Die SPD – unterstützt von den Linken – fordert, dass die Stadt Lüneburg sich um den Ankauf der Vonovia-Wohnungen in Lüneburg kümmert und hat zur Ratssitzung einen Bericht der Verwaltung/Oberbürgermeisterin zum Status quo der seit dem Frühjahr 2023 laufenden Gespräche/Verhandlungen mit Vonovia beantragt.* Hiltrud Lotze (SPD) führte dazu aus, dass die Stadt nicht alle Wohnungen kaufen könne, aber private Investoren mit ins Boot holen soll. Marianne Esders (Linke) ist grundsätzlich dafür, Wohnungen der marktwirtschaftlichen Profitlogik zu entziehen – sprich: zu enteignen.

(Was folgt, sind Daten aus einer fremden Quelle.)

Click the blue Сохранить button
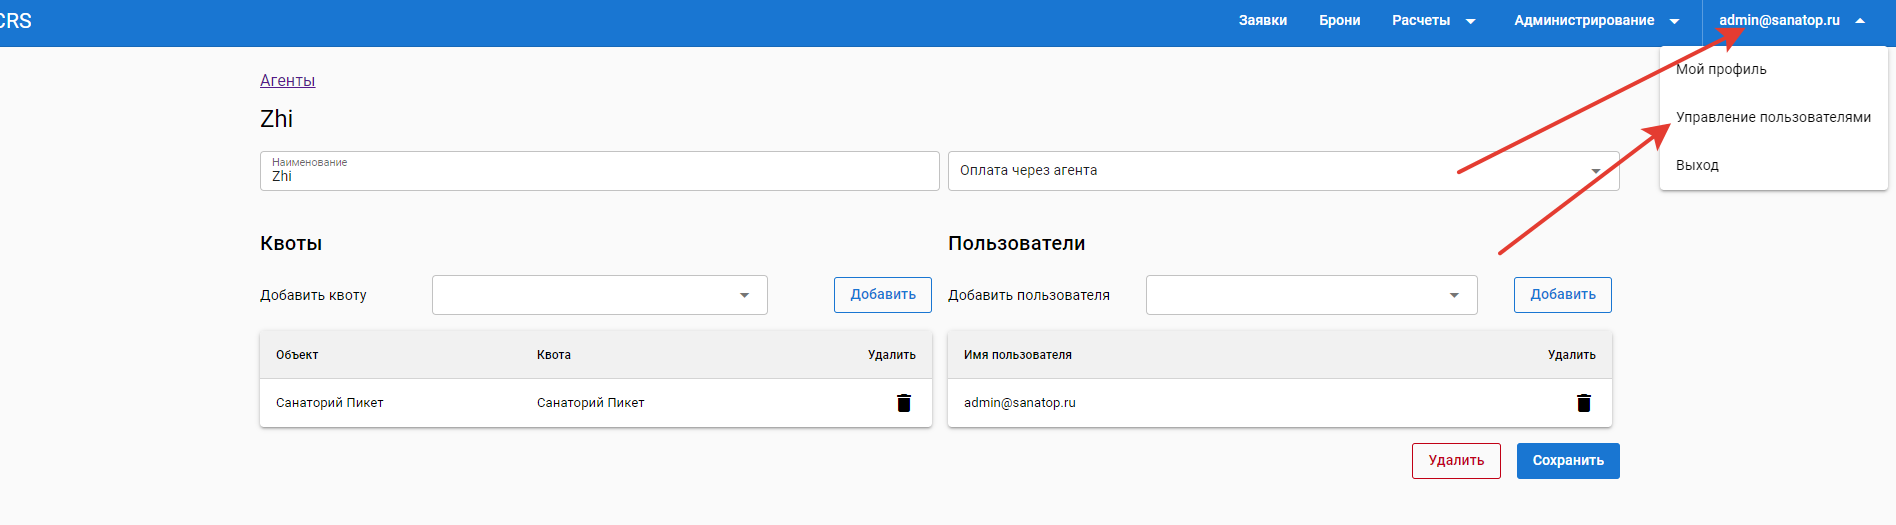The width and height of the screenshot is (1896, 525). pos(1567,461)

Oberbürgermeisterin Claudia Kalisch (Grüne) berichtete, man spreche mit Vonovia über Forderungen und Zahlen – unter der Prämisse der Verschwiegenheit. Da wiederholte öffentliche Forderungen aus dem politischen Raum, die Wohnungen zu kaufen, die Verhandlungsposition der Verwaltung gegenüber Vonovia nachvollziehbar schwächen, beantragten die Grünen eine Verschiebung des Tagesordnungspunktes in den nichtöffentlichen Teil der Ratssitzung. Dem konnte aus rechtlichen Gründen nicht entsprochen werden. CDU (Eckhard Pols) und FDP (Cornelius Grimm) wiesen die Ankaufsforderung mit Verweis auf die hohen Kosten – genannt wurden 200 Mio. Euro – zurück und warnten davor, den Bewohner:innen der Vonovia-Wohnungen unrealistische Hoffnungen zu machen. Als Grüne setzen wir uns dafür ein, die laufenden Gespräche der Verwaltung mit Vonovia nicht durch ständige Öffentlichkeit zu torpedieren. Wem es tatsächlich um die Interessen der Bewohner:innen und der Stadt Lüneburg geht, sollte sich für Geschlossenheit gegenüber Vonovia einsetzen. Letztlich wurde das Ankaufthema mit großer Mehrheit in den Finanzausschuss delegiert.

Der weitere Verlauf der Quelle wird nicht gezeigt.